So far I have the car ordered, the servo, 3 battery packs, motor and ESC, allready have a radio and RX-2.4 gig, chargers, power suplies and a still need tires.

Thanks guys.


----------



## Gary

Everything is ordered and Ill be needing food stamps. O


----------



## jasonwipf

With the tekin 1900 you shouldn't need any fans what so ever, even on the ESC.


----------



## Merdith

*Coooool*

Go Gary.....

My favorite tires of late have been the premounted AKA Enduros, they bridge the gap between the I beams for wet n loamy days and smaller pin tires for really hardpacked conditions, and for that the Impacts are great...and I only buy soft....
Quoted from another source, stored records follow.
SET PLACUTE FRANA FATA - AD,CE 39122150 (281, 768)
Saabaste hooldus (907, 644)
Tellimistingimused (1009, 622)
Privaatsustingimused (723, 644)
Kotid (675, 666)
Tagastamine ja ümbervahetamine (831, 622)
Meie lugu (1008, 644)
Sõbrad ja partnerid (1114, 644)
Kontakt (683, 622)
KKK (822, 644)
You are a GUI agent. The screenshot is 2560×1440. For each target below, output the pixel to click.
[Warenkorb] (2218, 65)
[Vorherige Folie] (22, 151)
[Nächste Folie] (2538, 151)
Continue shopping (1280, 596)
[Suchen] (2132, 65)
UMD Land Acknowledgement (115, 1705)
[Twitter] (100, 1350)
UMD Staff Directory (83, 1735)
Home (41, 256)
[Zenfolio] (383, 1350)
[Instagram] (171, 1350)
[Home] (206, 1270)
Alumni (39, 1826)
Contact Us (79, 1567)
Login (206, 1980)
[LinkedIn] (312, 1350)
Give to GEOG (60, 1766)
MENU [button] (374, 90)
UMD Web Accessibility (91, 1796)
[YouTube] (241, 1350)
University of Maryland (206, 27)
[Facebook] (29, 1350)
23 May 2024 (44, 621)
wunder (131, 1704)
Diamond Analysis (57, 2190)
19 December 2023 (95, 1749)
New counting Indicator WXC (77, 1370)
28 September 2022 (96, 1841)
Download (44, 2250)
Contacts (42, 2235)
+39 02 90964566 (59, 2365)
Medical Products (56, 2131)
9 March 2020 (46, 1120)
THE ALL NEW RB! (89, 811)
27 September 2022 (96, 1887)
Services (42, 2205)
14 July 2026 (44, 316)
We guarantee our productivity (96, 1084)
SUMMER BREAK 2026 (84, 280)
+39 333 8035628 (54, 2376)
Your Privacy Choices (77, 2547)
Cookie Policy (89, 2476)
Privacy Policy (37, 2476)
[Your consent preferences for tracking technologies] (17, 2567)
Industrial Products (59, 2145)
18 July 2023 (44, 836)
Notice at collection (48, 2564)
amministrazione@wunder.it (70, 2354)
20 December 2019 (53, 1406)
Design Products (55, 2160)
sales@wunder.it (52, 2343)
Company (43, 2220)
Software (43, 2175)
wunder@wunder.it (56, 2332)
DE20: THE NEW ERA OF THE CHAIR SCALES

So between those three sets you got it covered. But Courtney is right, all kinds of opinions, but the Calibers in M3 you never know when you need em....If it's slightly loamy and not dry they work awesome....

Oh yeah pick up some Avid bearings too. 1/8th scale has larger bearings, but I've decided that If I'm spending hours rebuilding my ride just put new bearings in it......they take a beating....All rubber sealed.....1 dolla make u holla.....


----------



## Gary

Question about tires and rim sizes. I notice several different diameter sizes raging from 75mm to 83mm I think. Does this matter? Thanks.


----------



## Gary

These are the tires I ordered.

PROC0931 Pro-Line Caliber M2 Off-Road Front/Rear (2)2*34.36 *PROC2502 Pro-Line 1/8 Bow-Tie M3 Off-Road Buggy Front/Rear (2)1*18.99 *PROC2502 Pro-Line 1/8 Bow-Tie M3 Off-Road Buggy Front/Rear (2)2*36.28 *


----------



## Courtney Vaughan

I recommend Pro-Line rims with Pro-Line tires..........

If you want a solid dish wheel, look, at the Pro-Line Velocity V2 1/8 Buggy rims in white or yellow.

If you want a spoked rim, look up the Pro-Line Split Six 1/8 Buggy rims in white or yellow.


----------



## B4Maz

Good job Gary. Youre joining the winners club with the RC8B! Now you need to order all the new Worlds parts!


----------



## B4Maz

Gary, all of the suggestions here are good ones. As for gearing, start with 19/46. Also get 18t and 20t pinions. Heres a pic of my RC8:


----------



## Gary

B4Maz said:


> Gary, all of the suggestions here are good ones. As for gearing, start with 19/46. Also get 18t and 20t pinions. Heres a pic of my RC8:


Im all ears Nick.


----------



## Gary

B4Maz said:


> Good job Gary. Youre joining the winners club with the RC8B! Now you need to order all the new Worlds parts!


Are these better than the factory team parts?


----------



## B4Maz

Gary said:


> Are these better than the factory team parts?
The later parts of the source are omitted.